- **PROBLEMA ESCRITO 1**
Reporta cada línea de las entradas de más abajo que contenga la palabra "Given", copiándola completa. Se distinguen mayúsculas y minúsculas.

- **FRAGMENTO PARA LEER**
---*---
En la fiesta de la Sagrada Familia de Jesús, María y José, escuchamos el texto del Evangelio de San Lucas donde se relata el episodio de Jesús en medio de los doctores de la ley, o también como lo conocemos en el quinto misterio gozoso del santo rosario: “El Niño Jesús perdido y hallado en el templo”. Sobre este tema, el Papa hace un hermoso comentario en su último libro sobre la vida de Jesús, del cual tomaremos algunos pensamientos.
La familia de Jesús era una familia piadosa que observaba la ley, como se destaca en el texto evangélico que se acaba de proclamar. En ese tiempo, las familias que practicaban la fe de Israel, subían tres veces a Jerusalén. Para José, María y el niño resultaba un viaje largo y penoso que implicaba tres días de camino a pie para cubrir la distancia que los separaba de esa ciudad. Sin embargo, cuando el hombre descubre dónde está el verdadero tesoro, no le teme al esfuerzo, al contrario, sacrificarse por algo que vale la pena lo motiva aún más para dar todo de sí mismo. Esto lo sabe nuestra gente cuando toma la decisión de partir hacia el santuario. Peregrinar ya es una confesión de fe –leemos en Aparecida –, porque en esa decisión se manifiesta que Dios realmente cuenta en nuestra vida y que no podemos resistirnos ante su amor.
---*---
- **PROBLEMA ESCRITO 2**
Explica, en una a tres oraciones, por qué el fragmento sobre la Sagrada Familia afirma que peregrinar ya es una confesión de fe.
---*---
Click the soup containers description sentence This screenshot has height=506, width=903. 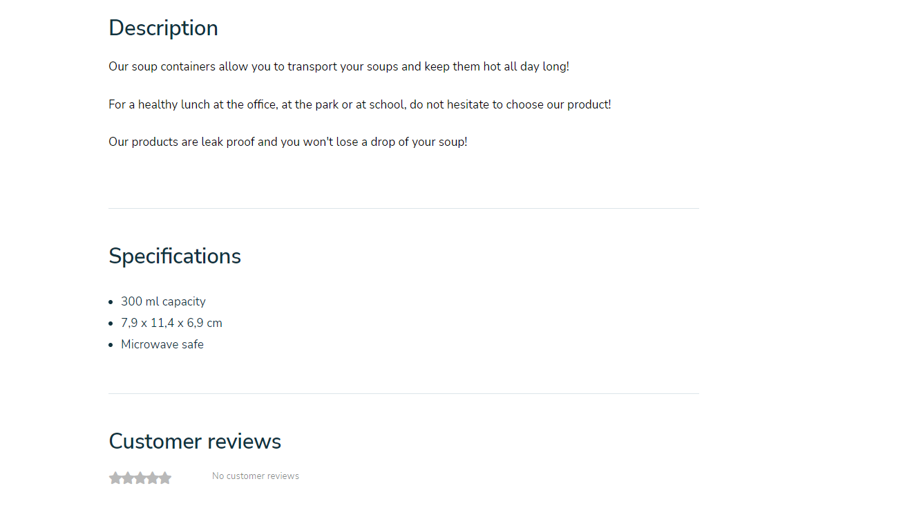click(339, 66)
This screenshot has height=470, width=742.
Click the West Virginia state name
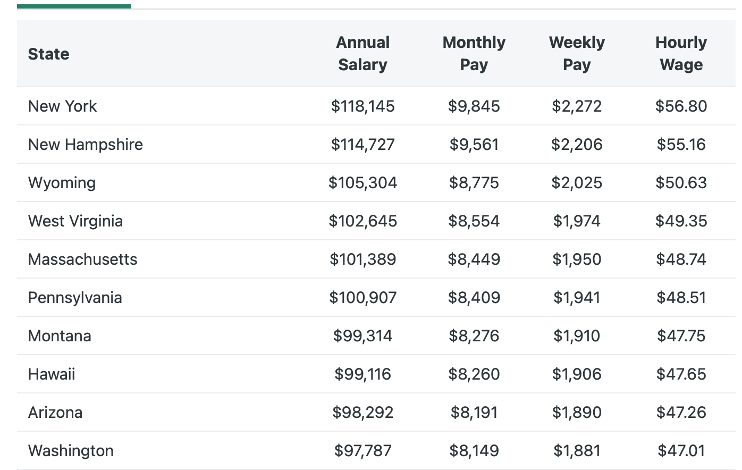coord(75,221)
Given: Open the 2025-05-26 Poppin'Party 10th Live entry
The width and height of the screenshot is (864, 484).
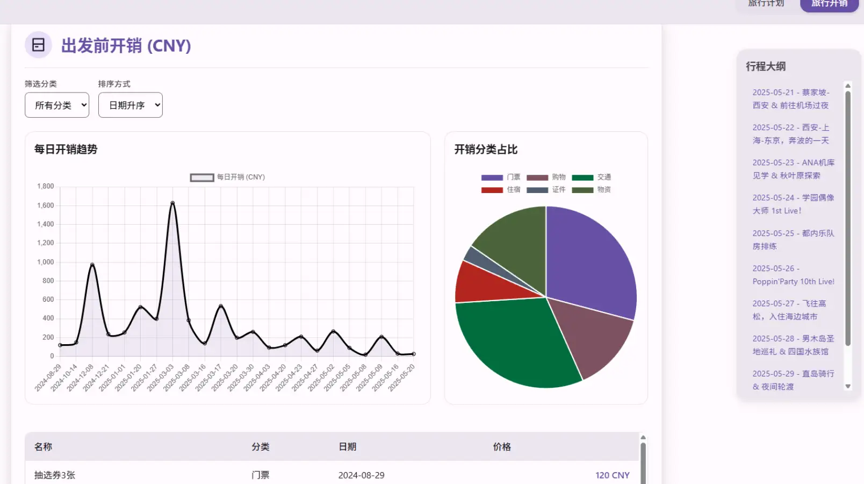Looking at the screenshot, I should 793,275.
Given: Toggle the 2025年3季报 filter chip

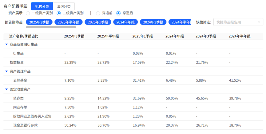Looking at the screenshot, I should coord(39,22).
---*---
- **SOLUCIÓN ESCRITA 1**
Given: Open the 2025-05-26 Poppin'Party 10th Live entry
Given: Toggle the 2025年3季报 filter chip

- **SOLUCIÓN ESCRITA 2**
Peregrinar ya es una confesión de fe porque en la decisión de partir hacia el santuario se manifiesta que Dios realmente cuenta en nuestra vida. También muestra que no podemos resistirnos ante su amor.